Other products on the market include the M120, a 10 Gigabit per second multiservice edge router with VPN, made by Sunnyvale, Calif.-based Juniper Networks Inc.

Last month, Juniper introduced nine versions of its Secure Services Gateway (SSG) line, which includes branch office routing and several security functions, including firewall, VPN, intrusion prevention, anti-virus, filtering and spam detection.

The SSGs, which Juniper calls unified threat management (UTM) devices, are really security appliances with routing functions included, said Chris Spain, Juniper’s senior director for enterprise product solutions.

A key feature of the SSG is the role-based administration, which allows security staff to change security settings and network managers to administer connectivity settings without having access to security, Spain said.

For small to mid-sized businesses, it’s important to make routers easy to use, because IT administrators “wear multiple hats,” said Joe Manuelle, vice-president for Americas and International at Adtran Inc., a Huntsville, Ala.-based equipment manufacturer.
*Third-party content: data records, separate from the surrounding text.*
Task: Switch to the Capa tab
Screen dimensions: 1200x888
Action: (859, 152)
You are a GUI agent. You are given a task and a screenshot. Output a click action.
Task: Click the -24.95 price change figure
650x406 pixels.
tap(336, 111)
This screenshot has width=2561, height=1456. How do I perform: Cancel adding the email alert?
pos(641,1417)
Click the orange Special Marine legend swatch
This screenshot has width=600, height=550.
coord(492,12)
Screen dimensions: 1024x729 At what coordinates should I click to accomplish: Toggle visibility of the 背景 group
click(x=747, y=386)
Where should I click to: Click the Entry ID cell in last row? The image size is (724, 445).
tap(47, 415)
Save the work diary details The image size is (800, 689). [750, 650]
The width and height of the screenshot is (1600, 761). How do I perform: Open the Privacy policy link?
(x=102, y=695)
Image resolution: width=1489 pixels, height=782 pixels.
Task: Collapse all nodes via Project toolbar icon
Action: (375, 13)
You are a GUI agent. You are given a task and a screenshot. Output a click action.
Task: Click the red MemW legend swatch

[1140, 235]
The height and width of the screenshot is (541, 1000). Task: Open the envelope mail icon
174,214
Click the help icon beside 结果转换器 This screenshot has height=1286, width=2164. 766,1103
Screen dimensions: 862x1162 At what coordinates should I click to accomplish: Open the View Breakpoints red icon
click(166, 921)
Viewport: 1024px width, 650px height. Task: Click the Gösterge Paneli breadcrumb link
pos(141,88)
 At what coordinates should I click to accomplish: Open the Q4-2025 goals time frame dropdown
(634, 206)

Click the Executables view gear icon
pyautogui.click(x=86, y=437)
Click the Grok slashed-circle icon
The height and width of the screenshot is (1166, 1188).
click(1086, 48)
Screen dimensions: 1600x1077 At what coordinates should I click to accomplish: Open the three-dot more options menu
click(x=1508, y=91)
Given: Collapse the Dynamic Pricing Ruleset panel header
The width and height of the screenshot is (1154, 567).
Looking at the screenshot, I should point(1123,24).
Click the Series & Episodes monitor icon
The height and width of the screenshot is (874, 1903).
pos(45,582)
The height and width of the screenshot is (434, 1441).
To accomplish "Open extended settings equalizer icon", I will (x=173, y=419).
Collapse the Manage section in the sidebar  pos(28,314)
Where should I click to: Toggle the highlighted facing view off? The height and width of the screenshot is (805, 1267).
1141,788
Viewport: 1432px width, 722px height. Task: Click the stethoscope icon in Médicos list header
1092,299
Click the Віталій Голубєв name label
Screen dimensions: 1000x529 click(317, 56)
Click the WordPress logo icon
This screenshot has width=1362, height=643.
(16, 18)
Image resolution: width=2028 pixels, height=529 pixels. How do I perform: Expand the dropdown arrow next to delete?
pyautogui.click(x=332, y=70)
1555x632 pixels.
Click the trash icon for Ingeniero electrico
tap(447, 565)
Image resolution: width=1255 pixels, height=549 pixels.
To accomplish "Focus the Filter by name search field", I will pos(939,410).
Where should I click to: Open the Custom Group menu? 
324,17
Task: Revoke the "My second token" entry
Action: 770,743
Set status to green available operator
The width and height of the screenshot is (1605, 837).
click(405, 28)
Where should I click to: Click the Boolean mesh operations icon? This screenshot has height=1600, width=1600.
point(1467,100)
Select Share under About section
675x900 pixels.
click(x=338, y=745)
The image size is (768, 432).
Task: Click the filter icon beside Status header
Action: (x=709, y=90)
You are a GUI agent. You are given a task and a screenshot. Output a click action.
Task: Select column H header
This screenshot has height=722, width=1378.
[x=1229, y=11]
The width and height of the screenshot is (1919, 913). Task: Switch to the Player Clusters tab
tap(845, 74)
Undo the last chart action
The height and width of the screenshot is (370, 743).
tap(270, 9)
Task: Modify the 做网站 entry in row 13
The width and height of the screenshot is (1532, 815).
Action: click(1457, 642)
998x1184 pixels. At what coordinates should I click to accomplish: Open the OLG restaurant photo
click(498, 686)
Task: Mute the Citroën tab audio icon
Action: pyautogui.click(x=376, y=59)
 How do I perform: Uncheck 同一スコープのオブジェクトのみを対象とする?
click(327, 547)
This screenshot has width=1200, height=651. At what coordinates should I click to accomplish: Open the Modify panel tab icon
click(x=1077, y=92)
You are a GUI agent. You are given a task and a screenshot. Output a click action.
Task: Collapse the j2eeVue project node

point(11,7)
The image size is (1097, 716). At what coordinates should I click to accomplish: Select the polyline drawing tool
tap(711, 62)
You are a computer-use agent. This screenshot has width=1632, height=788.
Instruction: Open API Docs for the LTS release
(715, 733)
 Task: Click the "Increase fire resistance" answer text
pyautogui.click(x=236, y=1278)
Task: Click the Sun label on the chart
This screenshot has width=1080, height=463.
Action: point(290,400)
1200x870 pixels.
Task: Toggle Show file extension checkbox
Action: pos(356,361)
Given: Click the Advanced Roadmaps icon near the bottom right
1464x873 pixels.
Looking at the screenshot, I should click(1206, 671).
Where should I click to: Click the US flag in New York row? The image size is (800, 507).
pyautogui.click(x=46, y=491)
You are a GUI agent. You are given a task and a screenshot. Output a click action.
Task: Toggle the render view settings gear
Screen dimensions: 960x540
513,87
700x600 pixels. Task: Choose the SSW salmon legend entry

Adtran’s recently-launched NetVanta 3400 Series routers include firewall, access control lists and IPSec VPN support. The 3348 model includes power over Ethernet so it can support IP phones.

Support for voice over IP was one of the top emerging trends in LAN switching, according to Infonetics’s user survey. Machowinski said manufacturers are including power over Ethernet because telecom administrators want their IP phones to continue operating in the event of a power failure.

The other top emerging trend in switching identified by respondents to Infonetics’s survey was support for the 802.1x wireless security standard.

802.1x support is a “critical” feature of LAN switches, said Darren Hamilton, category business manager of ProCurve for HP Canada.

“Security is not one of these things that you address once and be done with it,” Hamilton said.

Cisco d0minates the market

HP’s security architecture, dubbed Adaptive Edge, is designed to allow administrators to set security polices and have them enforced by devices at the network edge, so that devices like notebooks or IP phones that do not meet the security criteria are not granted access.

When asked to rate switch manufacturers, respondents to Infonetics’s survey gave HP high marks for support.

Hamilton said ProCurve products have a lifetime warranty, and HP promises to replace switches or modules the following day, without charging for an “extended contract.”

The top manufacturer, according to Infonetics respondents, was Cisco, which is the vendor of choice for 68 per cent of the switch respondents and 87 per cent of router respondents. The second and third most popular switch vendors were 3Com Corp. and HP, which were chosen by 16 per cent and 15 per cent of respondents respectively.

Last month, Marlborough, Mass.-based 3Com introduced its Unified Switch for small to mid-sized businesses, which has 24 Ethernet ports and support for 802.11 wireless networks. Wireless security features include support for the Wi-Fi Protected Access 2 standard and rogue detection.

The ports can connect to desktop devices, IP phones or wireless access points, said Howard Rubin, 3Com’s senior marketing manager, wireless.